BY CORY STYRON
Community Services Department
Los Alamos County
During the past week, the County received several letters about the Pueblo Canyon Trail Conceptual Plan process.
First, regarding my comments at a January staff meeting about this project, I want to apologize for my poor choice of words. In the grander context beyond what was represented in the meeting video, those comments do not reflect my professional commitment to a public process for project decision making, respect for all feedback, and my inherent advocacy for improving our community’s recreational infrastructure and experiences. As with any project, stakeholders have disparate views and I strive to find win-win solutions whenever possible.
The community discussion about the potential of making mountain biking improvements in Pueblo Canyon is continuing, and there are upcoming hybrid meetings on May 5 and 10, 5:30-7:30 p.m., at the Municipal Building or via Zoom: https://lacnm.com/PressRelease-PuebloCyn. This meeting will ask participants for a priority of 1 through 5 or no support for the project. These findings will be shared with the Parks and Recreation Board (PRB). If any projects receive support to move forward, the PRB will make that motion as a recommendation to the County Council for consideration.

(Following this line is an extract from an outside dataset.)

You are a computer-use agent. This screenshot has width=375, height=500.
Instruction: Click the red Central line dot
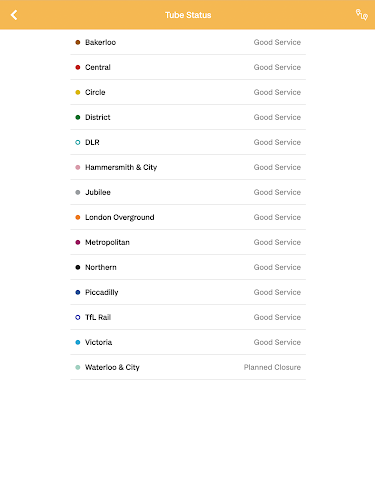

In addition, I would like to offer more project information in advance of these upcoming meetings:
- There is a long history to this project dating back to the 2013 International Mountain Biking Association (IMBA) study and subsequent resident project advocacy initiatives and fundraising efforts.
- This project is to further explore the only identified location to implement the requested mountain biking improvements, however, whether the project is prioritized and funded for implementation is unknown until this project process continues and is completed.
- Environmental and cultural protection is critical with any project and does already co-exist well with passive recreation in our community.
2013-International Mountain Biking Association (IMBA) study
2014-2015- $500,000 allocated in Capital Improvement Funds to match a proposed Local Economic Development Act (LEDA) for a Mountain Bike Ride Center at Pajarito Mountain. Mountain was sold to private firm and this funding mechanism was no longer possible.
2016- A local resident worked with County Council to secure $50,000 for a pilot flow trail project in the Los Alamos townsite.
2017-2018- The four trails were identified (Bayo Canyon North Slope, Bayo Canyon South Slope, Los Alamos Canyon and Pueblo Canyon) for consideration, stakeholders were polled, additional options were reviewed. The outcome of this process was Pueblo Canyon was the only viable option. The project stalled since due to terrain the cost would exceed the $50,000 pilot project.
2019- Due to resident requests, funding was allocated in the County budget process for a skills park and pump track.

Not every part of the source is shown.